O hard rock ainda estava lá, mas o acento pop era marcante, assim como as baladas pungentes e assumidamente bregas, como "Angel" e a quase country "What It Takes".

A banda saiu do sufoco financeiro, seus integrantes ficaram milionários, pelo dois deles enfrentaram o câncer e tiveram de aguentar Tyler voltar mais algumas vezes para a reabilitação - e também "pequenas traições".

O cantor, sem avisar ninguém, aceitou ser jurado d de um reality show musical, do tipo de "The Voice Brasil", da TV Globo, o que inviabilizava gravações. Mas o pior veio em seguida: ele se ofereceu para ser vocalista do Led Zeppelin... E não avisou os companheiros.

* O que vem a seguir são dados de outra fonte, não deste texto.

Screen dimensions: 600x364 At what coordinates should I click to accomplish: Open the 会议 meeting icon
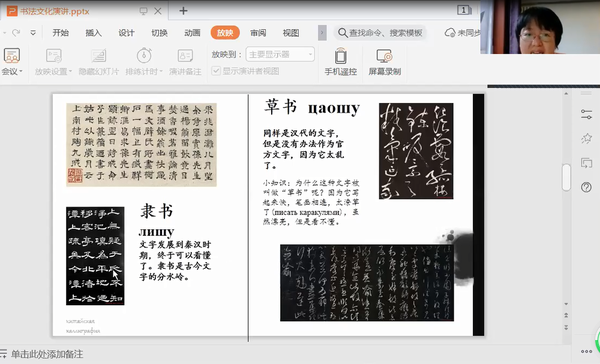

Depois da histórica reunião da banda inglesa em dezembro de 2007 para show único, em Londres, houve várias propostas para outros shows e uma volta definitiva, mas Robert Plant, o vocalista, recusou todas. 

O guitarrista Jimmy Page e o baixista John Paul Jones pensaram em continuar e receberam a sugestão de "testar" Tyler. O que deveria ser um segredo logo vazou e virou um escândalo.

Houve novo perdão, mas Joe Perry admite em sua autobiografia que as coisas não foram mais as mesmas desde então, embora a banda ainda exista mesmo sen gravar coisas inéditas desde 2015. Um CD de versões de blues atenuou as rusgas, o que levou aos planos de aposentadoria da banda.

O Aerosmith fez duas grandes turnês de despedida, mas nada indica que devam parar tão cedo, por mais que a idade e a saúde cobrem o preço. 

Aos 75 anos, Tyler ainda canta bem, mas está sem fôlego e tem alguns problemas de mobilidade por conta de algumas quedas do palco ao longo dos anos. 

As fofocas do mundo do hard rock dão conta de que a banda, finalmente, vai anunciar uma turnê de despedida - e Tyler, finalmente, poderá se dedicar a uma vida mais sossegada como cantor de country music, como demonstrou em seu único solo.